*** SELECTED TEXT ***
Building Capybara; Hedvig's AI Chat Predictor

What does it actually mean to fine-tune a large language modal (LLM)? How do you do it? Does it work? These are questions I've been asking myself for a while. I finally got the chance to find out.

For Maker Days 2023 at Hedvig I joined a group of colleagues to build an AI modal that could predict what to respond to incoming member questions. We called it Capybara.

I learned a lot during these three days. Surprisingly, it isn't that hard to understand how LLMs can be fine-tuned to generate text that is relevant to a specific domain. Let me show you!

I will not go into detail about how the system works. This post will focus on the high-level concepts and how it all fits together.

The Problem

Hedvig is a digital insurance company. Through our app, members are able to chat with us using the chat. In some cases we can offer a complete self-service experience (including automatic payouts). In other cases, we need to involve a human or as we called them - our Insurance Experience Specialists (IEX). And let me tell you, they get a lot of questions. Therefore, we wanted to build a tool that could help them answer them faster.

The User Interface (web app)

I'm a product engineer so to me everything starts with the UI.

Capybara web app

I wanted to build something that was intuitive to use and got out of the way when it wasn't helpful. Using or dismissing a suggestion should require minimal effort.

Therefore, we decided on a design where the suggestion is displayed as a placeholder text in the chat input field. The user can then choose to use the suggestion by pressing "Arrow Right" or dismiss it by starting to type. There's also a button to generate a new suggestion.

Capybara web app

The Backend (API)

The web app talks to a backend API. It sends the message to be responded to and receives a suggested response. Behind the scenes, there a few more things going on.

Capybara backend

The backend calls a large language model (e.g. GPT-3) with the question to generate a response which can be sent to the client. However, we want the repsonse to be relevant to our domain (insurance) and tone of voice. To achieve this, we use a technique called "prompting". We prompt the model with 3-4 similar question-answer pairs from our chat history data.

In addition to the question-answer pairs, we also include various other static instructions in the prompt such as; "You are a customer service agent at the insurance company Hedvig" and "You are chatting with a member".

The Vector Database

How can the backend know what questions to prompt the model with? Given a chat message (question), we want to find similar questions (and the corresponding answers) from our chat history data.

Capybara vector database

One way to do this is to store the chat history data in a vector database. That way, we are able to group simliar messages together. So all questions related to "How do I change my address?" would cluster together.

A vector is a list of numbers that represents a given text. The cool thing is that such vectors can be compared to each other. The distance between two vectors is a measure of how similar the two messages are. The closer the distance, the more similar the messages. It even works such that Vector(King) - Vector(Man) + Vector(Woman) = Vector(Queen)!

The Embedding Model

How do you transform a message into a vector? You use a so called embedding model; simply a model that has been trained to transform text into vectors.

Capybara embedding model

As we can see, the Backend API uses the same embedding model to transform the user message. It then uses the result to query the vector database for similar questions.

The Extract, Transform, and Load (ETL) Pipeline

We need to get the chat history data into the vector database. To do this, we developed an ETL pipeline.

Capybara ETL pipeline

The pipeline extracts the data from our chat history database, filters out questions and corresponding answers, transforms the questions into vectors, and loads them into the vector database. This process was only run once but can be run again to account for new data.

Conclusion

How do you think it went? We did manage to build the whole system and use it to predict responses to incoming member questions! Most of the time went into figuring out various access issues and getting different parts to work together. The results were promising, especially for questions where we already have identified a good template response.

Another cool thing is that we can tell the LLM to respond in any language we want. It seems to work just fine to prompt it in English, use Swedish examples and just ask it to respond in the same language as the original question!

Still, the LLM is still missing a lot of context. Both in terms of the domain (terms and conditions) and the member (e.g. what insurance they have). It would be interesting to see how much better the results would be if we included this information in the prompt.
*** End of SELECTED TEXT ***
*** INFORMATION ***
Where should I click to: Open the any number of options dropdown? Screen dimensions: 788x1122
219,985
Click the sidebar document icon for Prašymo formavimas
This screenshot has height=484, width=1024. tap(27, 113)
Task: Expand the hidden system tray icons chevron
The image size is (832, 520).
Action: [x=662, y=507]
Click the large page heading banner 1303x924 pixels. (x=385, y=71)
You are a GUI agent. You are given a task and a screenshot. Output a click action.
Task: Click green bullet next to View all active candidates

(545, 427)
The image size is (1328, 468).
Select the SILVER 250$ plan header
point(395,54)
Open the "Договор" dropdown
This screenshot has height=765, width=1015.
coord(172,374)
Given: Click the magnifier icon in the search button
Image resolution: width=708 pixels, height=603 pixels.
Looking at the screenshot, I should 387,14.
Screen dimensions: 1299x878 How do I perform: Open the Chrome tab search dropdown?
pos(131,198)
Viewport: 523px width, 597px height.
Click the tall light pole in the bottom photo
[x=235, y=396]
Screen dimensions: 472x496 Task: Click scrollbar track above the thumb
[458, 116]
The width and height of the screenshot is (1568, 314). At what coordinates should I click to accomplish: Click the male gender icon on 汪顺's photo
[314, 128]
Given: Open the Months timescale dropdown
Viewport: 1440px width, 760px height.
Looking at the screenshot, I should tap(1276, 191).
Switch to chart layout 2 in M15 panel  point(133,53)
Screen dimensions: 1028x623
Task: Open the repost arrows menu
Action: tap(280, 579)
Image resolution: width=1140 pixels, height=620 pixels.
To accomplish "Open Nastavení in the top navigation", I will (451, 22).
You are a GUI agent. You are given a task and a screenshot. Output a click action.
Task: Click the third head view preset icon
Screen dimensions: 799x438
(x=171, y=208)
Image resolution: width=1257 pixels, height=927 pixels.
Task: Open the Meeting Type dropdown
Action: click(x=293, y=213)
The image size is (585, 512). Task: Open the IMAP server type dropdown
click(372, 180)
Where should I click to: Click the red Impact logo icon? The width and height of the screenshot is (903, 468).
*** End of INFORMATION ***
▶ **EXERCISE TASKS**
• a. In the post about Capybara, which key does a user press to accept a suggestion?
• b. From the Capybara post, return everything from "I'm a product" down to "The Backend (API)", copied word for word.

▶ **PER-TASK OUTPUTS**
• a. "Arrow Right"

• b.
I'm a product engineer so to me everything starts with the UI.

Capybara web app

I wanted to build something that was intuitive to use and got out of the way when it wasn't helpful. Using or dismissing a suggestion should require minimal effort.

Therefore, we decided on a design where the suggestion is displayed as a placeholder text in the chat input field. The user can then choose to use the suggestion by pressing "Arrow Right" or dismiss it by starting to type. There's also a button to generate a new suggestion.

Capybara web app

The Backend (API)